It looks like Apple Pay is already really big in Japan

The Apple Pay in Japan launch was just like any other Apple launch as demand exceeded supply

Apple, iPhone, Apple Pay, iOS, Japan, mobile payments

Apple has been working furiously to introduce Apple Pay in new territories, and this morning’s Japanese launch appears to be attracting huge interest.

Trains in Tokyo

Apple introduced train fare payments with Apple Pay in Tokyo, Japan today. Interest in using the system was so intense that the Mobile Suica contactless payment system experienced service disruption for a couple of hours as commuters raced to register their Apple Pay device.

[Also read: Here is the future of Apple Pay]

Japan is arguably the world’s most advanced mobile wallet nation. Electronic transactions began long ago in 1999, and their importance increased in intensity dramatically when Japan became one of the world’s most advanced 3G nations early in the Century.

“It’s a shame that systems went down, but it shows just how much user interest there is,” Celent analyst, Eiichiro Yanagawa told Bloomberg, whose weirdly slanted and robotically repeated headline declared the service off to be experiencing a “rocky debut” in Japan. The article itself doesn’t support that statement -- it suggests, if anything, that just like almost every other product, Apple Pay has strained the production system to the point at which demand has exceeded available supply. If this was an iPhone the shops sold out fast.

Positive sign

“We can probably take this as a positive sign,” the analyst said. In fact, user demand is so high Apple Pay and Mobile Suica became the top trending Twitter topics in Tokyo this morning. Mobile Suica said the problems were due to the “large number of attempts to access the service.”

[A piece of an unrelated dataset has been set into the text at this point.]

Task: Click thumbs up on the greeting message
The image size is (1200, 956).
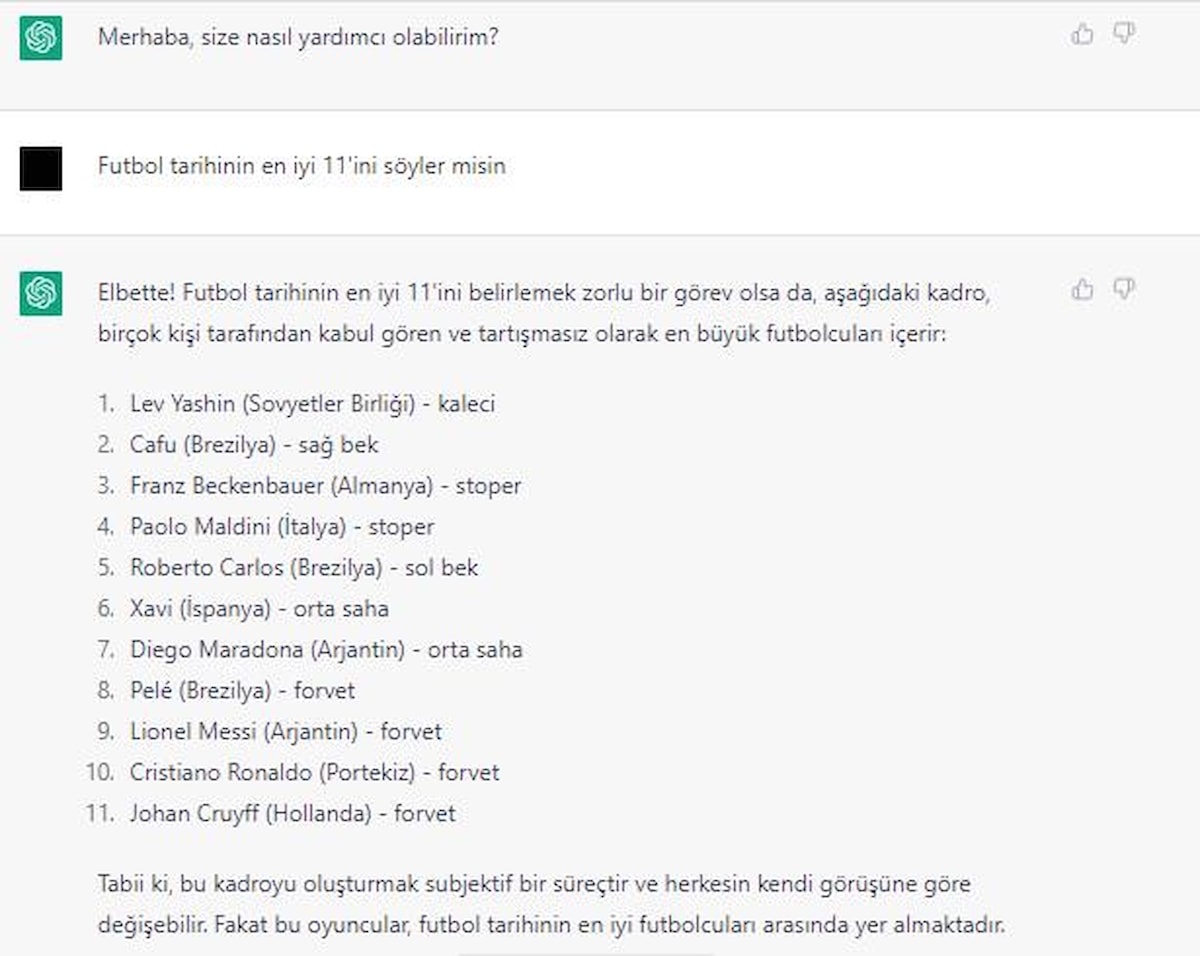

In 2003, Apple’s then QuickTime chief, Frank Casanova, told me, "If the Japanese market is any example of what will happen, it will come across Europe like a tidal wave.”

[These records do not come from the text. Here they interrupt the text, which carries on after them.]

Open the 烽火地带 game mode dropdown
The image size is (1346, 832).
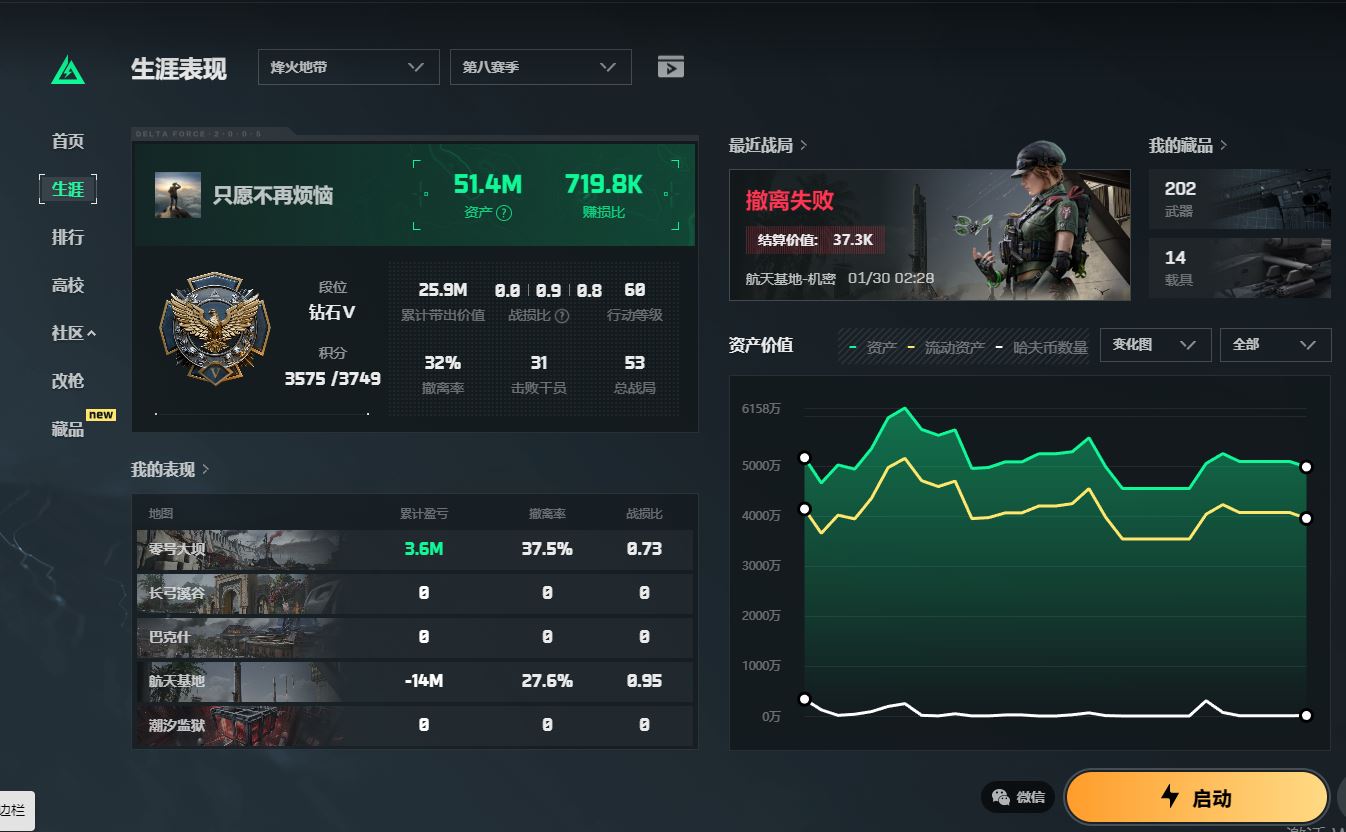coord(348,67)
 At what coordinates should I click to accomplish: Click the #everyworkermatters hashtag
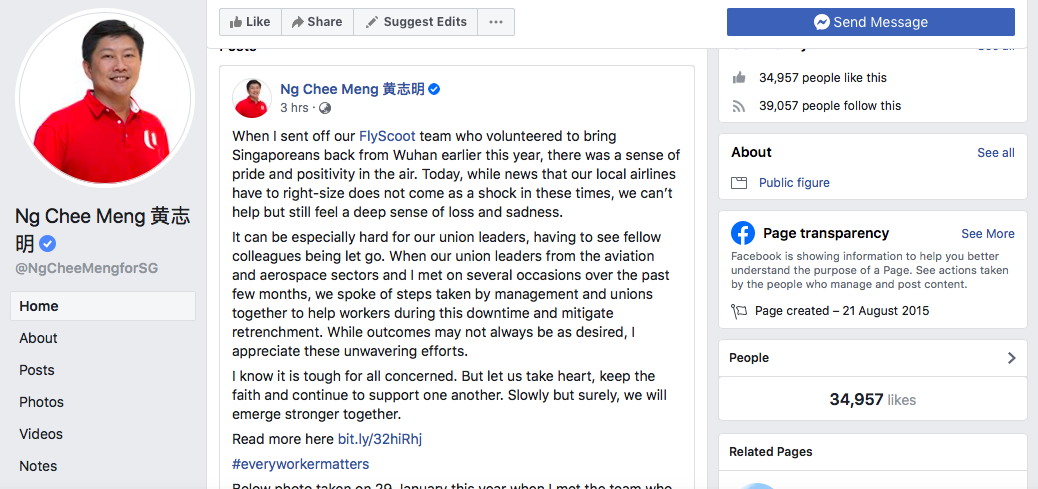pos(301,464)
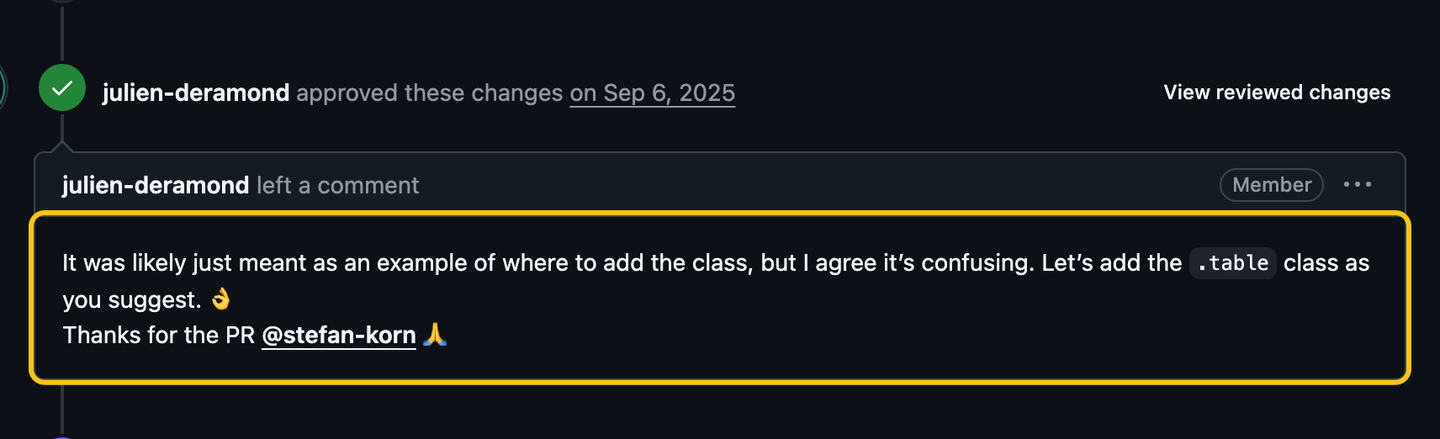Click the "left a comment" text
Screen dimensions: 1440x439
(x=338, y=185)
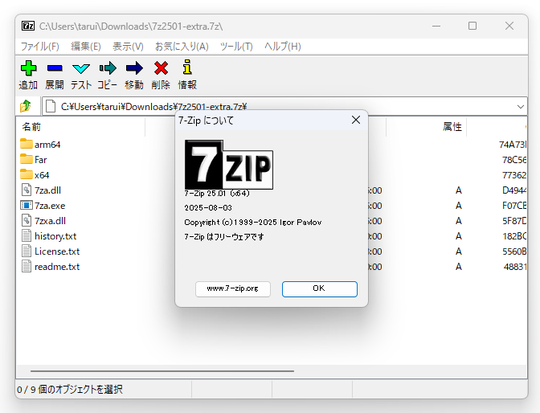This screenshot has width=540, height=413.
Task: Click the 移動 (Move) arrow icon
Action: [x=134, y=68]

Four years later, Apple launched the iPhone.

Apple has equipped iPhone 7, iPhone 7 Plus and second generation Apple Watch with Sony FeliCa NFC technology to enable Apple Pay in Japan. That demand for the service was so high as to put systems out suggests Japan will be a bright spot for Apple’s new device sales during tonight’s results announcement.

A 2011 Accenture study claimed that 33 per cent of “active mobile users” in Japan had already used their phones to make payments in the preceding six months, with 47 per cent of them preferring to pay for things this way, compared to 26 per cent in the US and Europe.

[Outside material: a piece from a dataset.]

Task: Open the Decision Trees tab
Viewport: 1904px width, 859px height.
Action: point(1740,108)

“Japan has the most developed contactless infrastructure in the world and customers are already familiar with using their mobiles for contactless services,” Michael Au, regional Gemalto president told Japan Times.

A big month for Apple Pay

The news comes after several weeks of quietly delivered though noteworthy Apple Pay announcements. The service has recently been introduced in New Zealand and Russia, is expected to arrive in Taiwan and Kenya, and is already available in Australia, Canada, Mainland China, France, Hong Kong, Singapore, Switzerland, UK, and the US. The service is reaching new merchants, new banks, and new implementations, such as Intuit’s recent addition of Apple Pay support to QuickBooks. Last month Apple launched Apple Pay on websites, and in future seems likely to enable person-to-person payments through iMessage.

Adoption in the US has been hampered by real and perceived challenges in merchant acceptance, but where it is possible to use the service, Apple’s is the most popular mobile payment service in the US. You should ignore reports that claim weak Apple Pay acceptance that are based on US only data, the US was late to the mobile payment game, and usage patterns there don’t reflect global trends – instead they reflect intransigence among many traditional stakeholders.

In July, Apple confirmed that the number of service users climbed 450 percent year-on-year, and that half of the transaction value is coming from non-US markets. On a global basis, moves to launch Apple Pay in new markets, adoption by new banks, and service support across additional merchants will inevitably drive further growth in the service. “We would like to be a catalyst for taking cash out of the system,” Apple CEO, Tim Cook, told Nikkei recently, when also discussing the company’s plans for AI.

The suggestion that Apple Pay adoption in the world’s most switched-on mobile payments nation on day one has been so rapid as to create a service interruption shows the company is on track with the mobile wallet plans it has been developing since at least 2010. That’s not a bad position to be in.